Julia Navarro
El color de las víctimas
Quiso, entre otras cosas, dejar claro Pedro Sánchez este miércoles en el Congreso de los Diputados que la izquierda, hoy tan en disputa, es él. “La gauche, c’est moi”, podría atribuírsele, parodiando a aquel “L’Etat, cést moi” del rey absoluto Luis XIV. Sánchez, ya lanzado a combatir a la derecha (tanto al PP como al PSOE), se empleó a fondo en un debate parlamentario en el que menudeó, por todos lados, la demagogia, el ataque personal, la utilización de las víctimas de las catástrofes ferroviarias -Adamuz, pero también Angrois-, y se compartió todo un catálogo de abusos en el empleo de la oratoria. Ya lanzado, impulsado quizá por su lucha contra las “tecnocracias”, como la que representa Elon Musk, el presidente español llegó esta vez a citar textualmente a Trump a la hora de criticarle, un paso que hasta ahora no se había atrevido a dar.
Obviamente, Sánchez endurece su discurso “a la izquierda”, si así puede decirse, y ello mientras abomina teóricamente de la pugna entre derecha e izquierda. Pero este miércoles, aprovechando que comparecía -demasiado tarde- ante la Cámara Baja para presentar su informe sobre la catástrofe ferroviaria de Adamuz, en una larga comparecencia en la que elogió sin reservas a su ministro de Transportes, Óscar Puente, el presidente radicalizó su lenguaje sin importarle caer en no pocas contradicciones y en denuestos a veces injustificados a la oposición. Ni la menor intención se le pudo advertir de hacer dimitir a Puente ni de remodelar cualquier otra cartera de su Gobierno; ningún indicio de que vaya a convocar el debate sobre el estado de la nación o a adoptar cualquier otra de las medidas que le reclaman no solo la oposición, sino los medios, la patronal y la propia conferencia episcopal.

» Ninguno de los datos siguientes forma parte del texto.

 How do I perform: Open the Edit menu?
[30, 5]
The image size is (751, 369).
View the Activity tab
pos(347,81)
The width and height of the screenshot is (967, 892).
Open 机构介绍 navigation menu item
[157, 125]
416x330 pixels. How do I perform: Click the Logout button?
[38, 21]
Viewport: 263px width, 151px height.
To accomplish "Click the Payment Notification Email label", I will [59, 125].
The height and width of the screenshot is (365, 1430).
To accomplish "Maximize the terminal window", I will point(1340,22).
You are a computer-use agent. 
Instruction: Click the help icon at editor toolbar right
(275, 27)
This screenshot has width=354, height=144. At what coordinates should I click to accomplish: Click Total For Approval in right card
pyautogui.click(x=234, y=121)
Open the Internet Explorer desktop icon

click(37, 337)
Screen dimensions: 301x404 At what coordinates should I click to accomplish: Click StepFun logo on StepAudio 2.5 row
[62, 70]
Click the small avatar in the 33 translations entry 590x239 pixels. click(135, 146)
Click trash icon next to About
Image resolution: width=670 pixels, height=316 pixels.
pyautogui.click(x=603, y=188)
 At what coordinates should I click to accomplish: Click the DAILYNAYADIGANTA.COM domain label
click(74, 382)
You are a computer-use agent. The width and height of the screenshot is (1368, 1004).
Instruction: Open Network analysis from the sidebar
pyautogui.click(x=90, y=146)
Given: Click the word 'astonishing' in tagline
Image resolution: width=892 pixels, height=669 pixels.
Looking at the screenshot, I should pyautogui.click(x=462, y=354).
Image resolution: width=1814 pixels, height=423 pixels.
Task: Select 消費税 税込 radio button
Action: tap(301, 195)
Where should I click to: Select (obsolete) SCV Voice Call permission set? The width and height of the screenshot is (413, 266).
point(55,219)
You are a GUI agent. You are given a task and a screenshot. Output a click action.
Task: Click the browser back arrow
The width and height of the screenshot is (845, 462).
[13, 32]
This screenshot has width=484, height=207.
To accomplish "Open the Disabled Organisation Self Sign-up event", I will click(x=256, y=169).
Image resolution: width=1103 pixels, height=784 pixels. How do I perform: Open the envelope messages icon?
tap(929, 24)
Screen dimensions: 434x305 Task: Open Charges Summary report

Sánchez se enfrentó a la contundencia flamígera de Abascal, de Vox, pero también a la de Feijoo, que llegó a insinuar, sin demasiado justificación, que Sánchez acabará sentado en el banquillo por sus responsabilidades en Adamuz. Ambos, lo mismo que Sánchez, utilizaron ampliamente a las víctimas en sus respectivos alegatos, pero, la verdad, los datos nuevos para aclarar el accidente y sus consecuencias fueron más bien escasos, o nulos. Sentada en su escaño, la vicepresidenta Yolanda Díaz, la otra protagonista -junto con Gabriel Rufián- del día, parecía disfrutar del espectáculo. Como si ella, a la hora de buscar los protagonismos en la izquierda, no estuviese en el ojo del huracán: en la reconstrucción de la izquierda a la izquierda del PSOE sus acciones bajan sensiblemente. Como bajan las del representante de Esquerra Republicana de Catalunya, Gabriel Rufián, que intenta convertirse en el aglutinante de un conglomerado de partidos para crear un nuevo frente izquierdista que concurra a las elecciones generales, sean cuando fueren.
Si la derecha, con la eterna polémica entre Vox y el PP para la formación de gobiernos (de momento, autonómicos), está en una ebullición inestable, la verdad es que la izquierda no se queda a la zaga: quien fuera su líder hace cuarenta años, Felipe González, dice que él prefiere votar en blanco antes que votar a su correligionario Sánchez; en las filas de lo que antes era el comunismo se producen quiebras como en los peores tiempos del combate interno contra Carrillo. El odio entre Sumar y Podemos imposibilita cualquier acuerdo entre ellos. Y los partidos regionales tiran cada cual por su lado, haciendo presagiar que difícilmente, cuando intenten presentarse en público más o menos unidos, con o sin liderazgo de Yolanda Díaz, el próximo día 21, puedan convencer al electorado.
Así, en medio del marasmo a derecha e izquierda (y no hablemos ya del centro), y utilizando una larguísima perorata, Pedro Sánchez, que es la mismísima encarnación del marasmo, se atreve a presentarse como el hombre de la izquierda, a lomos de un PSOE en difícil equilibrio y de una Internacional Socialista más bien inoperante. No importa: en medio de las catástrofes, de las tormentas y del colapso ciudadano que ayer convirtió, de la mano de los agricultores, Madrid en una pesadilla, Pedro Sánchez, el gran resiliente, se atreve con todo: “La gauche (y quién sabe si también l’Etat), cést moi”. Sánchez es, sin duda, todo un fenómeno político, de consecuencias difíciles de calcular a estas alturas. Este miércoles volvió a mostrar que el camino de la confrontación es el suyo, y es irrenunciable. Y así, ¿hasta cuándo?